O tema da segunda parte do livro é explícito em seu título: Natureza e Capitalismo. Os seis capítulos estão dedicados a mostrar a relação peculiar entre a sociedade e a natureza que se estabelece com o regime capitalista de produção. Começa com a separação da humanidade de sua natureza externa como um produto histórico que chega a sua forma mais avançada no capitalismo. Sendo o sistema pautado na geração de dinheiro e lucro, a separação entre a sociedade e a natureza leva a degradação de toda a natureza e das pessoas a condições para a geração de dinheiro e lucro. O resultado da expansão das relações capitalistas é que o capital passa a apropriar-se gratuitamente das condições naturais. Isto é uma característica do sistema capitalista. Marx mostra como se realiza esta apropriação gratuita e o motivo dela não ser uma condição genérica da humanidade, mas sim exclusiva do capitalismo. Burkett aborda esta monetização do meio-ambiente através das três categorias básicas do capitalismo: a mercadoria, o dinheiro e o capital. A partir da primeira contradição da sociedade capitalista, apresentada por Marx no primeiro capítulo do tomo I d’O Capital, isto é, a contradição entre valor de uso e valor, Burkett desenvolve sua argumentação mostrando como as relações capitalistas incluem o valor de uso no valor, o qual leva a frequentes crises de sobre-produção e desperdício. Quando esta inclusão do valor se uso se analisa em função do dinheiro as consequências são ainda maiores, já que gera o imperativo dos resultados monetários imediatos, desinteressando-se pelos ciclos naturais que estão por trás da relação monetária. Além disso, o que movimenta a produção deixa de ser a satisfação das necessidades para converter-se em um aumento quantitativo do lucro monetário.

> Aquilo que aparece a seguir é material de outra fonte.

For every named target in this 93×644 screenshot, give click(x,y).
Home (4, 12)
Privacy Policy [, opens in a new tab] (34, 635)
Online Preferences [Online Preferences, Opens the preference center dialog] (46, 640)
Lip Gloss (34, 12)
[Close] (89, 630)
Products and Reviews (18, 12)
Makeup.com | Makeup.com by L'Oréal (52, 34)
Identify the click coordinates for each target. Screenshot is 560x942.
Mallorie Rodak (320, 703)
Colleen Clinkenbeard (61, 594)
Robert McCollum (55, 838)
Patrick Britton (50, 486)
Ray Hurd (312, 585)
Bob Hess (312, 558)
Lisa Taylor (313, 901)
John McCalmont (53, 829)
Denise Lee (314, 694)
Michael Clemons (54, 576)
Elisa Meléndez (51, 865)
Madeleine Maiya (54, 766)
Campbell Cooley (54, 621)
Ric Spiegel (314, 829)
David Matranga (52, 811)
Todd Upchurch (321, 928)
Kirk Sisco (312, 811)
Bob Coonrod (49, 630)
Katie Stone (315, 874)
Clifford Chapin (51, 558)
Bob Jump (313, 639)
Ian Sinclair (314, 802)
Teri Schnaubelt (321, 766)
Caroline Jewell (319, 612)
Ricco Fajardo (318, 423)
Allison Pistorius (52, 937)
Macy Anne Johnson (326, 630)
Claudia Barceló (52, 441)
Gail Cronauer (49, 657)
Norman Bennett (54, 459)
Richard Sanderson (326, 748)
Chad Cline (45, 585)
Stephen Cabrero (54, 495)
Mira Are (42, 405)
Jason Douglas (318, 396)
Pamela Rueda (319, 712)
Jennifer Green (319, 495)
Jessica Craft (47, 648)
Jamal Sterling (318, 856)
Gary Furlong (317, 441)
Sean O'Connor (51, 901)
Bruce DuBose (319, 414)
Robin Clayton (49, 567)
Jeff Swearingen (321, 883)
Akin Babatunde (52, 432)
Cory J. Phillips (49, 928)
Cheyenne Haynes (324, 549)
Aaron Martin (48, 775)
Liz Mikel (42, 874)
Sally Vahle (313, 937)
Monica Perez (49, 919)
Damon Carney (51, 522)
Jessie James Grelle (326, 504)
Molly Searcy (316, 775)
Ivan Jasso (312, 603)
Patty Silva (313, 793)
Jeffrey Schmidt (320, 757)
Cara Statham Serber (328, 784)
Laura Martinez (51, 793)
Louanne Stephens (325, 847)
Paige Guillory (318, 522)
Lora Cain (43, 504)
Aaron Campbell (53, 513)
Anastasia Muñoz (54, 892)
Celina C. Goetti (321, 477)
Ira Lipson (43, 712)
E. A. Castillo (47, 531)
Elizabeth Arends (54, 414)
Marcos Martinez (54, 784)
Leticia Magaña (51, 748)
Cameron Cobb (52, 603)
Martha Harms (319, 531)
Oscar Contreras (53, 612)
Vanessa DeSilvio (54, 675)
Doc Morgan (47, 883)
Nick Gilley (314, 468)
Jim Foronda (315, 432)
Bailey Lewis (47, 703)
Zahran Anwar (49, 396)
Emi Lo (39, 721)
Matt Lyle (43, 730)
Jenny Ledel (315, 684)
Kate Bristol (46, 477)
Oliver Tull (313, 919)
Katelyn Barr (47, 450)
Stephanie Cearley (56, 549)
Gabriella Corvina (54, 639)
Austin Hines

O capítulo oito da segunda parte está inteiramente dedicado a responder as críticas mais comuns — ainda que Burkett já viesse fazendo isso nos capítulos anteriores e o fará nos posteriores –. Neste capítulo responde comentários de autores como Skirbekk, Orton, Carpenter, Benton, e antes o havia feito com O’Connor.
Por último, e contra a versão vulgar de que Marx não se interessa pela natureza em sua teoria do valor, Burkett mostra como a teoria da crise de Marx incorpora plenamente a questão natural. Novamente, a contradição entre valor de uso e valor se mostra agora como contradição entre produção artificial e condições naturais. O seguinte parágrafo tirado d’O Capital é eloquente:
It is in the nature of things that vegetable and animal substances whose growth and production are subject to certain organic laws and bound up with definite natural time periods, cannot be suddenly sugmented in the same degree as, for instance, machines and other fixed capital, or coal, ore, etc…
Burkett mostra que a sociedade capitalista leva ao extremo a contradição entre a proporcionalidade material quantitativa necessária para a reprodução da sociedade e o valor dos produtos que guiam a produção e que se tornam homogêneos, com preços que não respeitam proporcionalidade alguma. Por isso, a crise de acumulação capitalista deve ser entendida, também, como uma crise ecológica.
É, além disso, uma crise ecológica que surge como resultado da qualidade do desenvolvimento social, o que hoje em dia se chama de ‘sustentabilidade social’. O aprofundamento da divisão entre campo e cidade, com os problemas ambientais que acarreta, a exploração do trabalho infantil, a prolongação da jornada de trabalho, são manifestações da degradação da natureza humana. Adiantando-se 100 anos no vocabulário sobre as futuras gerações, Marx escreve em um parágrafo das Teorias da Mais-valia que Burkett cita:
Anticipation of the future — real anticipation — occurs in the production of wealth in relation to the worker and to the land. The future can indeed be anticipated and ruines in both cases by premature overexertion and exhaustion, and by the disturbance of the balance between expenditure and income. In capitalist production this happens to both the worker and the land… What is shortened here exists as power and the life span of this power is shortened as a result of accelerated expenditure.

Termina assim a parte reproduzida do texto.